PWC211 - Split Same Average

TL;DR

On with TASK #2 from The Weekly Challenge #211. Enjoy!

The challenge

You are given an array of integers.

Write a script to find out if the given can be split into two separate arrays whose average are the same.

Example 1:

Input: @nums = (1, 2, 3, 4, 5, 6, 7, 8)
Output: true

We can split the given array into (1, 4, 5, 8) and (2, 3, 6, 7).
The average of the two arrays are the same i.e. 4.5.

Example 2:

Input: @list = (1, 3)
Output: false

The questions

One first question is probably how big the input array will be? Depending on the answer, as we will see, we might just go with a brute force exponential approach, or try to find out something more sophisticated.

Another interesting question would be a confirmation on the domain, and in particular a confirmation that those integers might be negative as well. I hope my fellow challengers will not be tripped by this fact (I was about to be).

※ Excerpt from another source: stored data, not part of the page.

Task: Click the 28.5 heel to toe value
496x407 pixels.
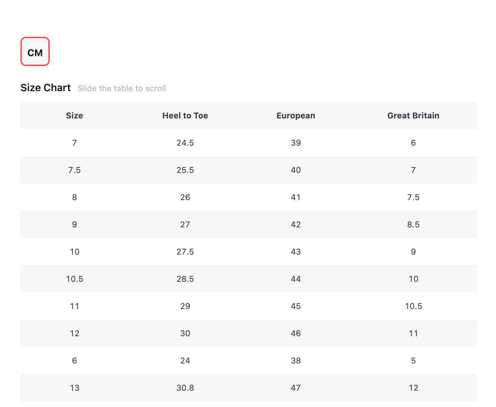Action: [185, 279]
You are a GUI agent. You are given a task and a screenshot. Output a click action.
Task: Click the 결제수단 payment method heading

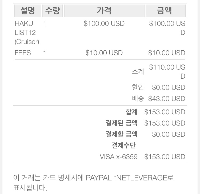(x=123, y=146)
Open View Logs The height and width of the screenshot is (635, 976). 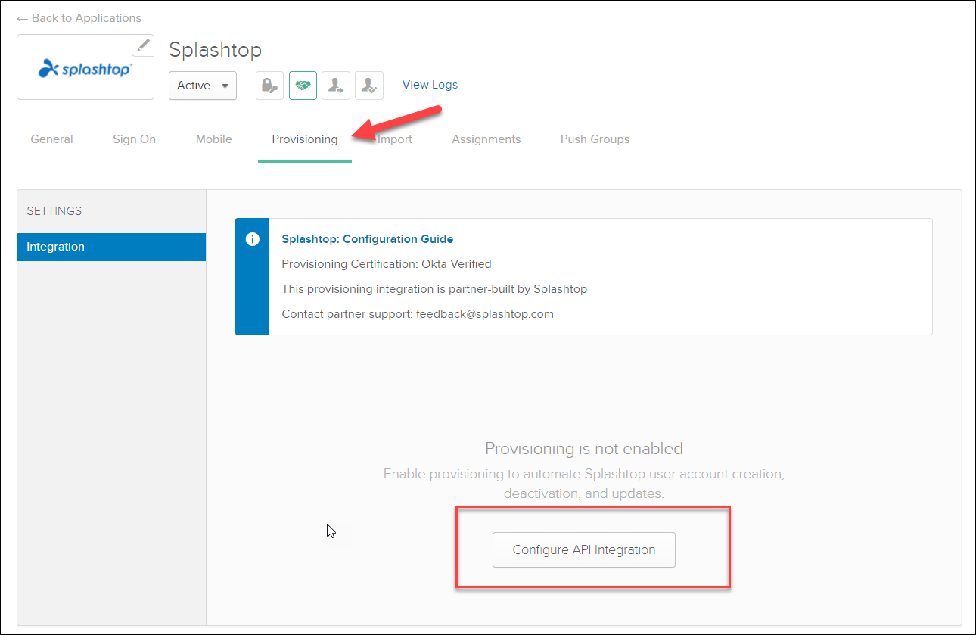click(x=430, y=85)
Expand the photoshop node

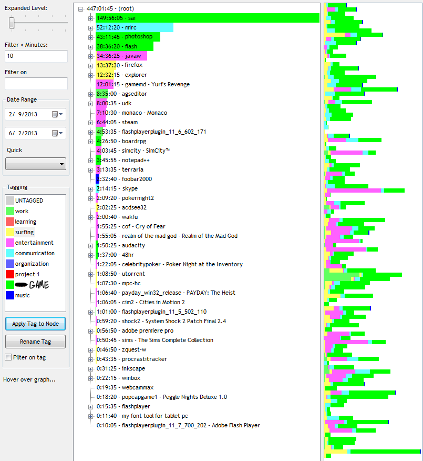(90, 37)
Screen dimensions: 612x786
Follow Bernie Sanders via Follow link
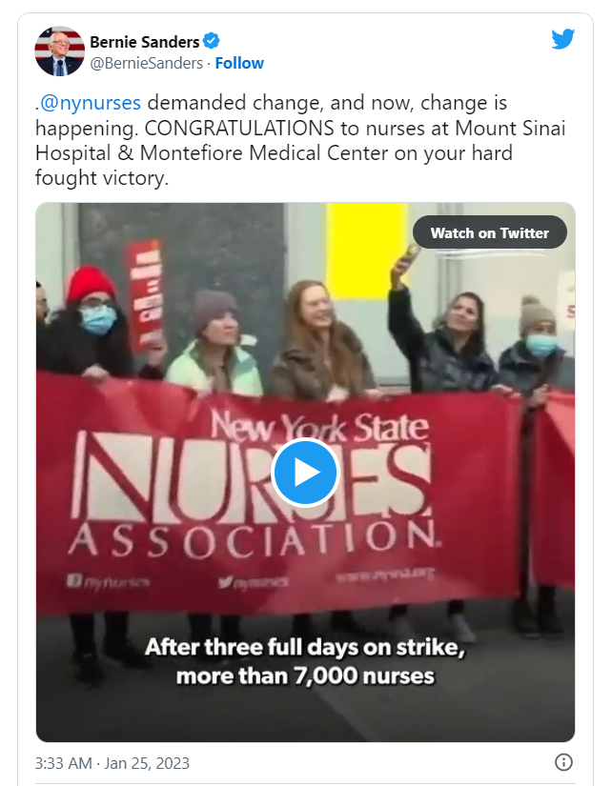(239, 63)
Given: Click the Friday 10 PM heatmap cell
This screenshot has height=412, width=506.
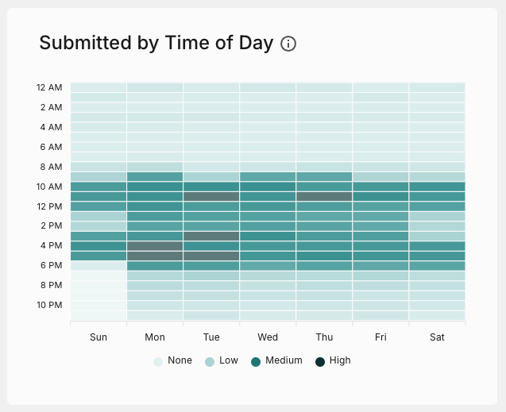Looking at the screenshot, I should coord(380,306).
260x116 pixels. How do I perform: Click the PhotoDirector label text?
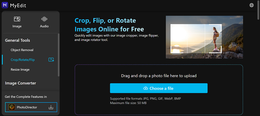point(27,107)
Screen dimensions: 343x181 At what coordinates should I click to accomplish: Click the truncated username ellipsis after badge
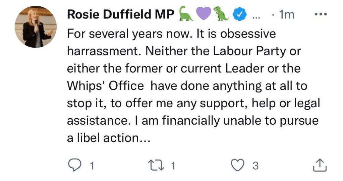tap(256, 17)
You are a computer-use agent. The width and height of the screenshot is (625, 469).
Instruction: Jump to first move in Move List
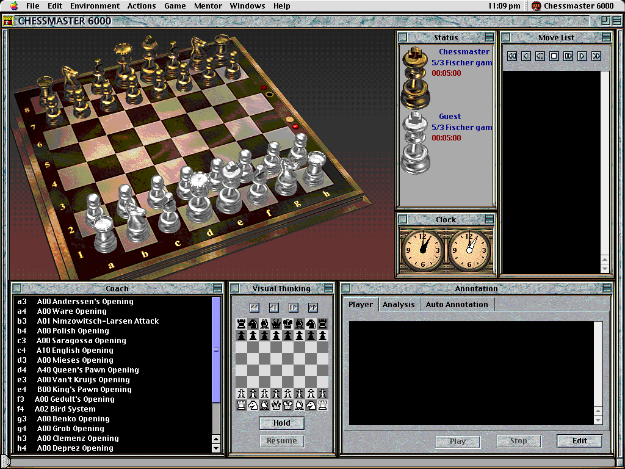click(x=511, y=56)

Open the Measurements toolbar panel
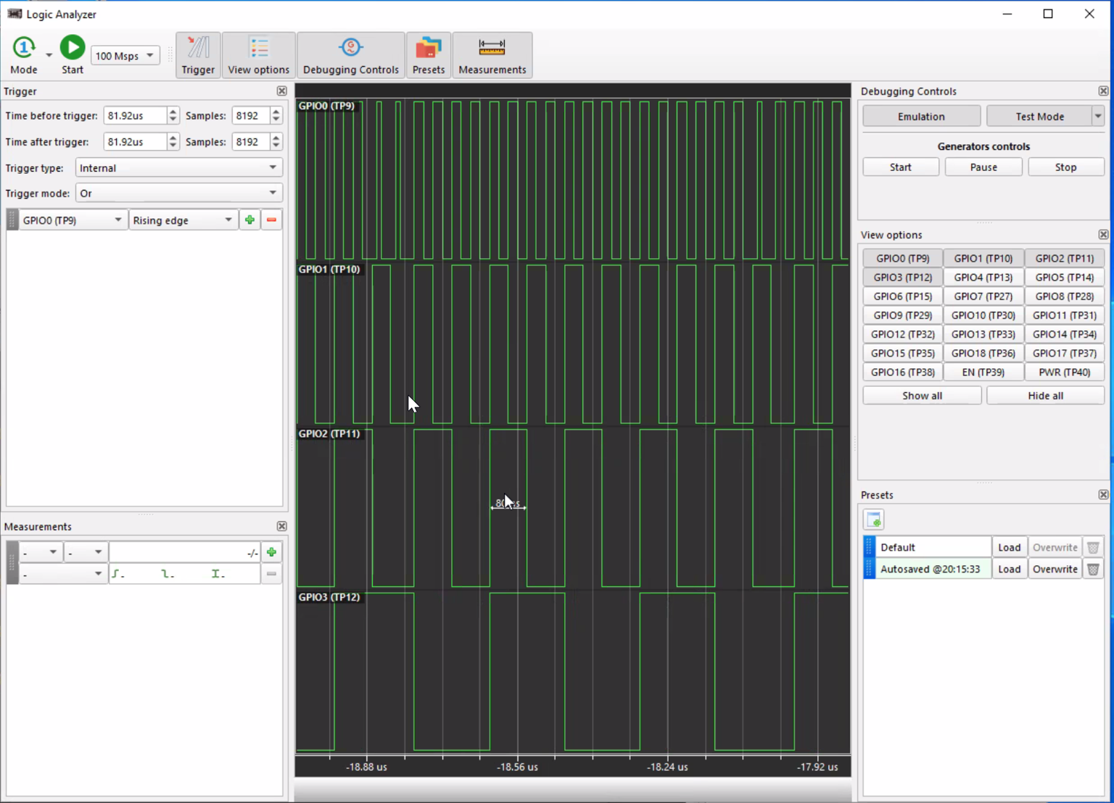(x=492, y=54)
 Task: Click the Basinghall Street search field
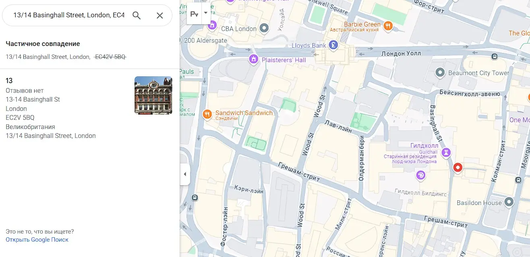pos(68,15)
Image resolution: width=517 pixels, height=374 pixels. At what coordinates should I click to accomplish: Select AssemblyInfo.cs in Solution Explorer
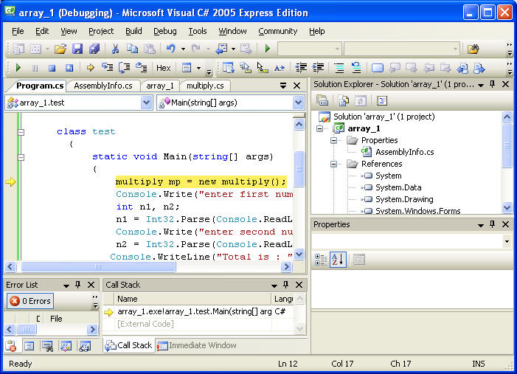point(404,152)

Last, I’d ask whether the inputs have a bound or not. This would not be a problem per-se in Raku, but in Perl I’m still relying on what the language gives me out of the box, so it would be wise to figure out if big integers would be needed (expecially for my case, because I’m going to translate inputs to only deal with non-negative values).

The solution

When I address these challenges, I usually start with coding the solutions (strictly as Raku then Perl for the first task, Perl then Raku for the second one, because they’re both lovely), then move on to the blog post, first copying the challenge, then writing out some questions I gathered on the way, then describing the solution in this very section.

This time… I start here.

The most basic and obvious algorithm is a brute force attempt with a disastrous $O(2^n)$ complexity. What’s that, and why this complexity? Well, we can consider any possible subset out of the $n$ input integers, then calculate the average on those elements and on what’s left over, compare and declare success or move on to the next subset. As any element can, or can not, be in this subset, it’s like having a yes/no flag behind each element, i.e. a string of $n$ bits that we can play with.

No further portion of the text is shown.